We introduce \(\infty\)-THOR, a new framework for long-horizon embodied tasks that advances long-context understanding in embodied AI. \(\infty\)-THOR provides:

(1) a generation framework for synthesizing scalable, reproducible, and unlimited long-horizon trajectories; (2) a novel embodied QA task, Needle(s) in the Embodied Haystack, where multiple scattered clues across extended trajectories test agents' long-context reasoning ability; and (3) a long-horizon dataset and benchmark suite featuring complex tasks that span hundreds of environment steps, each paired with ground-truth action sequences. To enable this capability, we explore architectural adaptations, including interleaved Goal-State-Action modeling, context extension techniques, and Context Parallelism, to equip LLM-based agents for extreme long-context reasoning and interaction. Experimental results and analyses highlight the challenges posed by our benchmark and provide insights into training strategies and model behaviors under long-horizon conditions. Our work provides a foundation for the next generation of embodied AI systems capable of robust, long-term reasoning and planning.

Demo Video

Our generation framework can generate unlimited tasks, the trajectories can be exceptionally long, exceeding 1M context tokens or beyond.

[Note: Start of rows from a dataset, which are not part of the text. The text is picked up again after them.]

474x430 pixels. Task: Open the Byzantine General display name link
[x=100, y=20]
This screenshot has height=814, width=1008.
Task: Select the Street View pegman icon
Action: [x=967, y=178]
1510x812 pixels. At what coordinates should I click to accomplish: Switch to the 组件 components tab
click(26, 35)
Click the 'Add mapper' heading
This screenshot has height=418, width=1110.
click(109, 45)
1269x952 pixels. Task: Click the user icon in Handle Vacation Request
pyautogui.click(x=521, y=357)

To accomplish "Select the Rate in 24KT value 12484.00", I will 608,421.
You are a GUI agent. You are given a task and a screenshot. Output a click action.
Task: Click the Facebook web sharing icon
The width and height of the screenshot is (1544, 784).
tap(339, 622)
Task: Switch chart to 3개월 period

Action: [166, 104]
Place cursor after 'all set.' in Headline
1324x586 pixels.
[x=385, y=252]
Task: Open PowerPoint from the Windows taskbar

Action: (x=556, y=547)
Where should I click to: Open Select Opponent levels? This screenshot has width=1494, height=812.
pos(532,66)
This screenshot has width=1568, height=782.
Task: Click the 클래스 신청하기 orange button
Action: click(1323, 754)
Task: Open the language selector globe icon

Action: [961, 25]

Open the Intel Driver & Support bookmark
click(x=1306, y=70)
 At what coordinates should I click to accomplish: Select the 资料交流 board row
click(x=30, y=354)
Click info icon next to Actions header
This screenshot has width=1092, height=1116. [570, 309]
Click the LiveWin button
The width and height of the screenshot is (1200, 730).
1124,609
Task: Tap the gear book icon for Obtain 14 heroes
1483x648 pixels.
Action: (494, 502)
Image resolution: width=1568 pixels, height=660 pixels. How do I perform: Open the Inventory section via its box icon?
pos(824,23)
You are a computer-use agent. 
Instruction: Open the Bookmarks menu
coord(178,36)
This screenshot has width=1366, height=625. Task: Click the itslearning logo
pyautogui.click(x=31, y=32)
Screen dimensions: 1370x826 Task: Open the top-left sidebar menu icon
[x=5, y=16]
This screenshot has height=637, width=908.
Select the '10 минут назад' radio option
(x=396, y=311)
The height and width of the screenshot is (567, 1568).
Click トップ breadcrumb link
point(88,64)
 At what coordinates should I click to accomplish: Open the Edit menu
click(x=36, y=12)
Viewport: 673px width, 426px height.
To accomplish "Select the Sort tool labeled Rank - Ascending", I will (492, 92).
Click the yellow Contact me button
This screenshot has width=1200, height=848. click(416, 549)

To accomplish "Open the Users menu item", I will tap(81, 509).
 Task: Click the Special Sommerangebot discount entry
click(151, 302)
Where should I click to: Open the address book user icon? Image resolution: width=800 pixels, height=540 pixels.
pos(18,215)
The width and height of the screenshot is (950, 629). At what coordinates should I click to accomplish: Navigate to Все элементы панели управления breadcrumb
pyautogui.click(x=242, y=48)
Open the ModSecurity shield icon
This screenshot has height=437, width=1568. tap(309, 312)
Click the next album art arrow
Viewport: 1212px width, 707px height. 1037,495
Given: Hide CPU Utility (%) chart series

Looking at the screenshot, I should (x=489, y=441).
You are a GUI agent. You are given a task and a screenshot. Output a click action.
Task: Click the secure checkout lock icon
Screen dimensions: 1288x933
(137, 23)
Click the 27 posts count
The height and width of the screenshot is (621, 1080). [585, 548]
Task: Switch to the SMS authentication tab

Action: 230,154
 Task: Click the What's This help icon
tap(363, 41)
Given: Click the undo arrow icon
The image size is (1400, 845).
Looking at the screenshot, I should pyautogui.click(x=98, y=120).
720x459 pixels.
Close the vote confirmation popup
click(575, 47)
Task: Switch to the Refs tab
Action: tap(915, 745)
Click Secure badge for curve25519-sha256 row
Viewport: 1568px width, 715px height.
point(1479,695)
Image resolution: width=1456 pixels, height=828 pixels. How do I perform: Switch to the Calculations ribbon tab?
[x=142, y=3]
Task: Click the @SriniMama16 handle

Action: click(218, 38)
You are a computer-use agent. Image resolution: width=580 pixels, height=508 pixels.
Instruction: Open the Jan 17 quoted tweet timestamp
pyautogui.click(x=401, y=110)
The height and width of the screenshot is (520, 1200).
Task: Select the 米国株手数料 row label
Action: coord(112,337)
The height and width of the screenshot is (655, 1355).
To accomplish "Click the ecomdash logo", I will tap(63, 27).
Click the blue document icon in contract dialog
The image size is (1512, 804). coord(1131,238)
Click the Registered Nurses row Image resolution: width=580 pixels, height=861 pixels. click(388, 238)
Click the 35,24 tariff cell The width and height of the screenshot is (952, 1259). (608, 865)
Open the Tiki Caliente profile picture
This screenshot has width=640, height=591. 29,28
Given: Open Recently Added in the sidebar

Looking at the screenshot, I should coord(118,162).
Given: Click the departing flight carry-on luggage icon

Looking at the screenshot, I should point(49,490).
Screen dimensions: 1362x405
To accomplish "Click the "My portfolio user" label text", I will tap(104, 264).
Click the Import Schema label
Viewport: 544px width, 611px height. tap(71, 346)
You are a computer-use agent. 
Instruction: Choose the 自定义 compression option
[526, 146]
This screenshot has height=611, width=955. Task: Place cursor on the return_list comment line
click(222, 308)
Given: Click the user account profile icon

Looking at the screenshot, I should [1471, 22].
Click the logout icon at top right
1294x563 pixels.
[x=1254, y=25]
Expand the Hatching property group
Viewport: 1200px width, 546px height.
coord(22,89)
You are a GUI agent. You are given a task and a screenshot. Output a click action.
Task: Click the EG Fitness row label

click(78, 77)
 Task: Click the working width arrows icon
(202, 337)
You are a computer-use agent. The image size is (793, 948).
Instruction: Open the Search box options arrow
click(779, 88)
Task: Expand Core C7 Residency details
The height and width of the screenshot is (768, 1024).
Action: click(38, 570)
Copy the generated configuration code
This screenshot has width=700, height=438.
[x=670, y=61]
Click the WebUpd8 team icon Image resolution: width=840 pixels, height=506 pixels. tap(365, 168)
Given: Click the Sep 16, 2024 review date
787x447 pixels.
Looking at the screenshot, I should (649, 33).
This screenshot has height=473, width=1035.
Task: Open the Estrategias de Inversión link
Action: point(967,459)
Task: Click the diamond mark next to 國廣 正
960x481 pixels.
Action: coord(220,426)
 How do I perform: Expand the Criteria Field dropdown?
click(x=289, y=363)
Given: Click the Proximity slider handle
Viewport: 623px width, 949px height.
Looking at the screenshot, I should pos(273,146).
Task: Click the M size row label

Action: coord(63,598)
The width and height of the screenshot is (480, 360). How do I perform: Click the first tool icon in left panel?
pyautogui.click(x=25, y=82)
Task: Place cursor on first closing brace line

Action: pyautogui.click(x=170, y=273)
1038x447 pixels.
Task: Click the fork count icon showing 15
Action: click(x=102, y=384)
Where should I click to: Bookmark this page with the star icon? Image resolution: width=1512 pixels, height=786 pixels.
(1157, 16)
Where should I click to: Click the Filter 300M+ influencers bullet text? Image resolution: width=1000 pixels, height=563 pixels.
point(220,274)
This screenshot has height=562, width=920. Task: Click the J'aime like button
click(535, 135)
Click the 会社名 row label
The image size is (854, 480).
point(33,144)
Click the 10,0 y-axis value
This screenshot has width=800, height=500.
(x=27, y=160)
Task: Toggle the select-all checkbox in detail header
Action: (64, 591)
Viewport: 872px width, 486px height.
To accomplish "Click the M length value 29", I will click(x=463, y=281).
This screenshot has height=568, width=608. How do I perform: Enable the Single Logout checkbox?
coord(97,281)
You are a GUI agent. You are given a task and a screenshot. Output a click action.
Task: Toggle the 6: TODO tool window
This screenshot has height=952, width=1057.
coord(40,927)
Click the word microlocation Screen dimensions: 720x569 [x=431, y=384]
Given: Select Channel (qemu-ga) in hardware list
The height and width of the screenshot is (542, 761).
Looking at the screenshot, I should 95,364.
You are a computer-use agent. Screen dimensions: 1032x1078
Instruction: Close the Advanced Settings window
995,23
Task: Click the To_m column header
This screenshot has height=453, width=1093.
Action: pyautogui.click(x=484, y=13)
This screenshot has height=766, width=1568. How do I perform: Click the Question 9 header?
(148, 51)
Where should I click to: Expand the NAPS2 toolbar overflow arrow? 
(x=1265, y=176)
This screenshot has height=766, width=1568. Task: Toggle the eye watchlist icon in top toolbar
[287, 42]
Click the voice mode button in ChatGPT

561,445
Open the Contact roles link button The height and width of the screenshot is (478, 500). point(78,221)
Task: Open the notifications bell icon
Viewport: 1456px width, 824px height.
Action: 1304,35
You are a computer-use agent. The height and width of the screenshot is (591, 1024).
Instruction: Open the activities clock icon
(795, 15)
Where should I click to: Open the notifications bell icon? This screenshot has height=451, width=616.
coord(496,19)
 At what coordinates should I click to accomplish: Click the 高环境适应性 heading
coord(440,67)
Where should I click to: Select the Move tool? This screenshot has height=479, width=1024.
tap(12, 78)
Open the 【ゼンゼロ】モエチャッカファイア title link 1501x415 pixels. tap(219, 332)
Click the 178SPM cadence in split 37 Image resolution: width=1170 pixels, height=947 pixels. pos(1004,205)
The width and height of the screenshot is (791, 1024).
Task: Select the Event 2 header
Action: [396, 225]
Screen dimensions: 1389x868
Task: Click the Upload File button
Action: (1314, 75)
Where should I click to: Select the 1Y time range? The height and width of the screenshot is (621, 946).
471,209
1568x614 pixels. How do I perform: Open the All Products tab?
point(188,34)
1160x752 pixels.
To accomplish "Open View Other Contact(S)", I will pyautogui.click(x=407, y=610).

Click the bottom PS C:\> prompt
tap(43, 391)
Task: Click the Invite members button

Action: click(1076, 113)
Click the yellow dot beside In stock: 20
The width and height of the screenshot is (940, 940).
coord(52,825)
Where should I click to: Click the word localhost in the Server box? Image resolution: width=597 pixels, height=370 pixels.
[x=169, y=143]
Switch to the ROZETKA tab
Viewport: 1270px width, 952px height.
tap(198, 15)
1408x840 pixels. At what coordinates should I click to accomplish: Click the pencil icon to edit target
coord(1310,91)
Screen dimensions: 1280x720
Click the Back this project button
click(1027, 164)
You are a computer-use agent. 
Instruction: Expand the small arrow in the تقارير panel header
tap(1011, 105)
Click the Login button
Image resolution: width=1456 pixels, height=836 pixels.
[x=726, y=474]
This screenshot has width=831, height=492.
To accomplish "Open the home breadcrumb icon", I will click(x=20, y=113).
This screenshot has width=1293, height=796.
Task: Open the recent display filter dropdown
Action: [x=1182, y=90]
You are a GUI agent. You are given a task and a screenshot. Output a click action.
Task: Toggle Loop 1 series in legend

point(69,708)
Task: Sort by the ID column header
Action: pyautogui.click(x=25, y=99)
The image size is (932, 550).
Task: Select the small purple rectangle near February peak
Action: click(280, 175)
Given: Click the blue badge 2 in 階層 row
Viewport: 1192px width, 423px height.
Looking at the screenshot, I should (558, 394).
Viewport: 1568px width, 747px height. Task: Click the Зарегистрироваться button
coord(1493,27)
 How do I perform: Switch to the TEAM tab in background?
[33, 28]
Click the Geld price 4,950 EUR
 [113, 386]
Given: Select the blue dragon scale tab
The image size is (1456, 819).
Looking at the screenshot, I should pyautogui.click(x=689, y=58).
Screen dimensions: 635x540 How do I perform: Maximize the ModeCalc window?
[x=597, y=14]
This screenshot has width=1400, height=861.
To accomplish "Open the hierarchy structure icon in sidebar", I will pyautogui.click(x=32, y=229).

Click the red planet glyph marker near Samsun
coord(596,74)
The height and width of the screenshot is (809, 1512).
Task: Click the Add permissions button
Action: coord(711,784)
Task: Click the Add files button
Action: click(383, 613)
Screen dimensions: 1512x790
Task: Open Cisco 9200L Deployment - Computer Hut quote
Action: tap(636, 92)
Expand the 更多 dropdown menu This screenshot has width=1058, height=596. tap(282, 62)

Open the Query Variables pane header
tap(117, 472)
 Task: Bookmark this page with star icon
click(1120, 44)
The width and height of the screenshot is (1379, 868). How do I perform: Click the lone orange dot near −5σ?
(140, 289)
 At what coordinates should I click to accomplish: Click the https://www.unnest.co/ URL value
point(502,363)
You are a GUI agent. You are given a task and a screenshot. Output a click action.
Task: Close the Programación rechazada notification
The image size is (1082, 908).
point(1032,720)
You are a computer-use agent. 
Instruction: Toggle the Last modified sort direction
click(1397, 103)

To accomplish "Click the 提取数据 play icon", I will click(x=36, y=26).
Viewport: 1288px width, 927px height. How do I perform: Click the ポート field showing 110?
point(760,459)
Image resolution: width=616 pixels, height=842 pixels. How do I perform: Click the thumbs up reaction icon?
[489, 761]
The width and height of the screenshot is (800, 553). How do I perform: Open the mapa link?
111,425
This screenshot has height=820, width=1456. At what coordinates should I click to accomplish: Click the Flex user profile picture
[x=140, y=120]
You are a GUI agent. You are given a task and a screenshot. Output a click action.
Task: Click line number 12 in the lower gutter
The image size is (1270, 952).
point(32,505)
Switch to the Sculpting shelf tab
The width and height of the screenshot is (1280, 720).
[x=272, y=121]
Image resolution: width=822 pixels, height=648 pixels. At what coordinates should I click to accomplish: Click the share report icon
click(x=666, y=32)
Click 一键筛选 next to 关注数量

Needle(s) in the Emboded Haystack

\(\infty\)-THOR introduces a new challenging task, Needle(s) in the Embodied Haystack (NiEH). Unlike the standard Needle in a Haystack task, which focuses on recalling a single clue in text, NiEH poses two main challenges: (1) multiple scattered clues (Needles) and (2) multi-modal inputs that combine visual and linguistic observations from the environment (Embodiment). This task is designed to evaluate the agent's ability to recall and reason about previously encountered environmental details, such as identifying objects and recalling performed actions. Figure 3 and 4 present examples of the two NiEH task types. In the single-evidence setting, a question is answerable based on a single observation step; in the multi-evidence setting, multiple temporally distant steps must be combined to answer the question.

First Image — Figure 1. Example of Needle in the Embodied Haystack: Single-evidence question types.

Second Image — Figure 2. Example of Needles in the Embodied Haystack: Multi-evidence question types.

Long-horizon Trajectories for Interactive Evaluations

Our benchmark uniquely features tasks with a synthetic final goal, which involves multiple objects that appear at distant time steps, requiring multi-step reasoning across over hundreds of steps. Figure 3 illustrates an example: the agent observes the tomato at an early step (t=17) and the counter top much later (t=560). Then, the final task is given at t=670, which requires the agent to place the tomato on the counter top. This setup highlights the challenge of long-horizon dependency, where key objects and locations must be remembered and acted upon after hundreds of steps.